I got so pwned today, it's not even teh funny. I was two minutes away from corralling the spawn inside for dinner, when a mom from down the street strolled by with her daughter. I said hi and she said, "Oh, hey, can I ask you something?" I knew I was fucked right there. The question was, "how fucked." Did she want me to bake something for school? That wouldn't be too bad, I reckon. Did she want me to supervise some class art project. Been there -- shitty but not the end of the world. But no, she had a special request.
She asked if I would do some fucking phone-tree thing next week before the voting for the school board. PHONES! ME! I hate talking on the fucking phone -- especially to people I don't know about shit I don't understand. Sure, it's a good cause -- there's this bond thing that people need to vote for so the school can buy a bunch of new computers and shit. Great... I totally support it. But godfuckingshitcock, now I'm gonna have to cold-call all the parents in Miss O's kindergarten class and tell them why they need to get their asses to the polls and vote. Oh, and did I mention that I couldn't say "No, sorry I can't help you" to this mom because she's nine months pregnant and the thing's about to drop any goddamn day?
I know it doesn't sound like a big deal, but I have this phone issue that I've had since fucking forever. Hell, I literally used to pay my sister, when we were kids, to call and make haircut appointments for me... in high school. The Old Lady's constantly getting on my ass, and rightly so, for making her call for all the kids' appointments and shit. I mean, I'm getting better at it, but I practically dump in my drawers every time I need to make an orthodontist appointment for Mr. Z.

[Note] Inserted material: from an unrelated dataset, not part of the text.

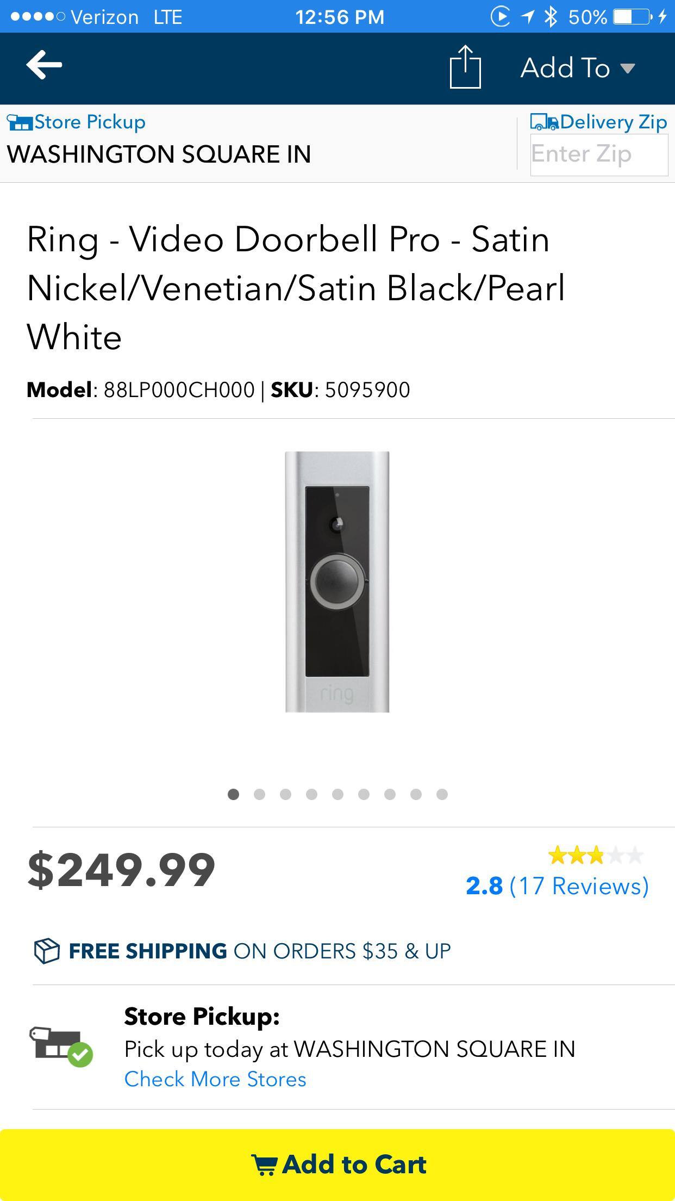Select WASHINGTON SQUARE IN store location
This screenshot has width=675, height=1201.
pos(159,154)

I'm not sure when it all started. Its genesis may have occurred once, when I was trying to order Chinese food for my family back in junior high. I think my parents were out, or something, and my brother and sister made me call. As I was straining to understand the broken English of the (most-likely multi-lingual) order-taker on the phone, my asshole (and apparently racist) siblings were pulling a Rosie O'Donnell and mimicking the likely conversation with some "Would you like egglorr"s and "How 'bout some flied lice"s. I remember laughing so hard that I was unable to finish the order, handing the phone to my sister and running out of the room. Of course, my laughter stemmed from nervousness and the inappropriateness of the situation, and not from me finding any humor whatsoever in their callous mockery of a hard-working immigrant. Those heartless bastards... no wonder my parents love me the most.
Anyfuck, now I have to relive this adolescent nightmare once again, and cold-call a buncha strangers, begging them to "get out the vote." I'll probably just call while naked in the bathtub, so when someone asks a question I'm unprepared for and I inevitably shit myself, I'll at least be able to hose-off quickly when I'm done.
Hey, maybe if I were to get Mr. Z a new video game, he'd make the calls for me. Never too early to teach the boy about participatory democracy!